• _TRECHO DO DOCUMENTO_:
= = = = = = =

II - HABITAÇÃO PERMANENTE

Toda a região litorânea de Santa Catarina está inserida no território histórico dos Guarani e sua forma de ocupação do solo está relacionada à reciprocidade entre famílias extensas. É dentro deste espaço que eles procuram fundar suas aldeias, onde reconhecem como de uso tradicional. Para os Mbyá, o Tekoá deve estar deve combinar o ambiente da Mata Atlântica e a proximidade do litoral, onde se reúnem as condições de viver segundo seus usos, costumes e tradições. Entretanto, com a desconfiguração do território Guarani, é cada vez mais difícil lugares propícios para serem Tekohá. A Terra Indígena Piraí situa-se à beira da BR 280, e fica a 2,5 km da BR 101. Possui uma única aldeia chamada Tiaraju, composta de diferentes famílias extensas que possuem vínculos de consangüinidade, matrimoniais e/ou de afinidade. No levantamento das rotas de passagem e moradia das famílias que integram hoje a TI Piraí, foi possível perceber que a presença dos Mbyá no local é indissociável do histórico de formação e ocupação de outros aldeamentos Mbyá. Foi a partir dos relatos, das histórias de vida e de andanças dessas famílias, que se traçou um "mapa" das ocupações, respeitando a concepção Guarani de espaço e manejo da terra. Ela ultrapassa os limites territoriais da sociedade nacional e é revelada pela categoria guará - conjunto de aldeias unidas por laços de parentesco e reciprocidade. A aldeia Tiaraju tem uma população de 42 pessoas, formada por nove famílias, com quatro núcleos familiares. As moradias estão concentradas na porção norte da TI. Não pelos critérios tradicionais mas pelo fato de este ser o único lugar que lhes foi permitido - pelos proprietários e fazendeiros da região - construir as casas e morar. Mesmo assim, a distribuição das casas se baseia no modo Guarani de apropriação do espaço; numa situação ideal, um tekohá procura abrigar um número de moradias idêntico ao de famílias elementares. Além disso, em Tiaraju, as casas se distanciam, preferencialmente, de modo proporcional à distância de relações de parentesco e/ou afinidade, que unem seus moradores. A reciprocidade é um valor entre os povos Guarani do litoral catarinense. Fica clara a presença de uma grande rede de parentesco, alianças matrimoniais, prestações rituais, tornando o contato e as trocas corriqueiros, e que garantem a mobilidade essencial aos Guarani. Trata-se "da interdependência entre os tekohá".

= = = = = = =

• _INFORMAÇÕES FORNECIDAS_:
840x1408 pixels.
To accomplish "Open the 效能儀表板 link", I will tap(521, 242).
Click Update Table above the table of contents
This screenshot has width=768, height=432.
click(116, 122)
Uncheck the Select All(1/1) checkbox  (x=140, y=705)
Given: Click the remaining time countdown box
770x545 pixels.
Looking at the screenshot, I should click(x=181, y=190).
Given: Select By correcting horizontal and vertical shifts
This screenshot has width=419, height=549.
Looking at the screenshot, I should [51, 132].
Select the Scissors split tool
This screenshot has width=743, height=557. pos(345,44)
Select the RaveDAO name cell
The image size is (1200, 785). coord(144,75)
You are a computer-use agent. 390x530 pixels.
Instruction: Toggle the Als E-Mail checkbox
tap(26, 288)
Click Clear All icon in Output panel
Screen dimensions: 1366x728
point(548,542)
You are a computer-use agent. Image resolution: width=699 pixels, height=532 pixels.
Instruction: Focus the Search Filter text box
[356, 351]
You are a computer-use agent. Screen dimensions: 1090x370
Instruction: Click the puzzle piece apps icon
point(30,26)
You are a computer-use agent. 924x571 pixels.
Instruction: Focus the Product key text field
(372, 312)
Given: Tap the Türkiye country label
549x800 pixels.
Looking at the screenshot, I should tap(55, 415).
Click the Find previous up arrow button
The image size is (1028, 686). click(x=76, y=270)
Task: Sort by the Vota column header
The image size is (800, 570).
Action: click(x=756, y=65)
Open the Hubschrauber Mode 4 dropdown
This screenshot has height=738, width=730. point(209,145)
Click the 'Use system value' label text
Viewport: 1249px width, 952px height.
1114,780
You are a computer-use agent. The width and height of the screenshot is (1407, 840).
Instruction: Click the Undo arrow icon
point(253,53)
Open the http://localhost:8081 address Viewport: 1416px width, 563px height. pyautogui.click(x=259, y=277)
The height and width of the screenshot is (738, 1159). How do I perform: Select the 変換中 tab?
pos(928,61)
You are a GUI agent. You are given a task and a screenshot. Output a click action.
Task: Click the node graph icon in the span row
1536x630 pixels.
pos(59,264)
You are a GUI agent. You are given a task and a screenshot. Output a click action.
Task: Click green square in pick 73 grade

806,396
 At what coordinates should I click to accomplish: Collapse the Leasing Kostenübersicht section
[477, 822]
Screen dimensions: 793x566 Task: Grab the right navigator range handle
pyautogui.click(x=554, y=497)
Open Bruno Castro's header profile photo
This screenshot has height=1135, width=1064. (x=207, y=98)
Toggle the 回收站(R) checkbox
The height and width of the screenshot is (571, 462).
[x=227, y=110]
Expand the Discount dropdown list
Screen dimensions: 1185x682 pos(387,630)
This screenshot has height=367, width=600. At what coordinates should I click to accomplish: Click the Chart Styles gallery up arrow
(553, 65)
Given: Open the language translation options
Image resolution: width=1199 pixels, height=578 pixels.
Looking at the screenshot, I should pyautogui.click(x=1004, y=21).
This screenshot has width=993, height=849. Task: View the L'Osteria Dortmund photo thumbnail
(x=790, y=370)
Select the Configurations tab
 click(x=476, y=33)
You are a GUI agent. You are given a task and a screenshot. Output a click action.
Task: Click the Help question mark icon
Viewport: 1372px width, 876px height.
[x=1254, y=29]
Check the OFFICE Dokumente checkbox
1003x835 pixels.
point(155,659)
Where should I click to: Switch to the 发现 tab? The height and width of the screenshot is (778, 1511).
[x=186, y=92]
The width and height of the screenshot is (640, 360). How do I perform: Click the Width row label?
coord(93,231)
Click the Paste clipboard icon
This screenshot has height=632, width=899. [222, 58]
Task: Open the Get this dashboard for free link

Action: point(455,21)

= = = = = = =

• _SUA TAREFA_: Como prosseguiria o texto sobre a habitação dos Guarani na Terra Indígena Piraí depois da sua última frase? Escreva essa continuação.

• _RESPOSTA_:
III - ATIVIDADES PRODUTIVAS

A agricultura é a atividade estrutural da vida comunitária. Sua centralidade parte de um sistema mais amplo que envolve aspectos da organização social. Mas após os contatos cada vez mais estreitos com a sociedade nacional, uma profunda alteração na economia tradicional foi ressaltada: a quantidade cada vez menor de terras adequadas para a agricultura tradicional, limitando o sistema de queima e pousio, imprescindível para a reprodução física e cultural Guarani e a manutenção ambiental da região. Além da agricultura, também a caça é regida por regras e significados, dependendo da continuidade das espécies, cada vez mais escassas. Importante não apenas como alimento, destes animais aproveita-se pele, unha e dentes para fabricar artesanatos, além da utilização de propriedades medicinais. É praticada principalmente em áreas próximas aos núcleos residenciais: planícies e morros. A pesca é uma das alternativas para a carência de alimentos, mas é insuficiente. O ponto preferido pelos Mbyá é o rio Piraí, que cruza a TI. Além disso, coleta-se nas poucas áreas de mata preservadas, além de frutas e alimentos, plantas para uso terapêutico e/ou como matéria-prima do artesanato. Contudo, os dados indicam uma dependência crescente de produtos industrializados. Resultado da proximidade da cidade e da crescente escassez de áreas de caça, coleta e plantio, que tem conduzido os Mbyá de Piraí a comprar alimentos para sobreviver. Deve-se enfatizar que não são raros os conflitos devido a hostilidade dos moradores das cidades do entorno, muitas vezes carregados de total desconhecimento dos direitos e legislação pertinentes. Outra adaptação surgiu do contato intenso com os turistas da região, que permitiu aos Mbyá de Piraí adquirirem uma nova perspectiva financeira via artesanato. Essa atividade deixou, gradualmente, de ser complementar e vem ganhando visibilidade e importância, inclusive colaborando para o resgate de práticas abandonadas, como a confecção de arcos e flechas. Parte da escassa renda para a compra de produtos citadinos se origina da venda de artesanatos nas cidades próximas e, principalmente, nas margens da BR 280. Outros fatores que os conduzem os Mbyá às cidades do entorno são as aposentadorias, a busca por atendimento médico - para as doenças que não pertencem à sócio-lógica Mbyá - além dos encontros entre organizações indígenas e dos jogos de futebol, bastante freqüentados pelos mais novos.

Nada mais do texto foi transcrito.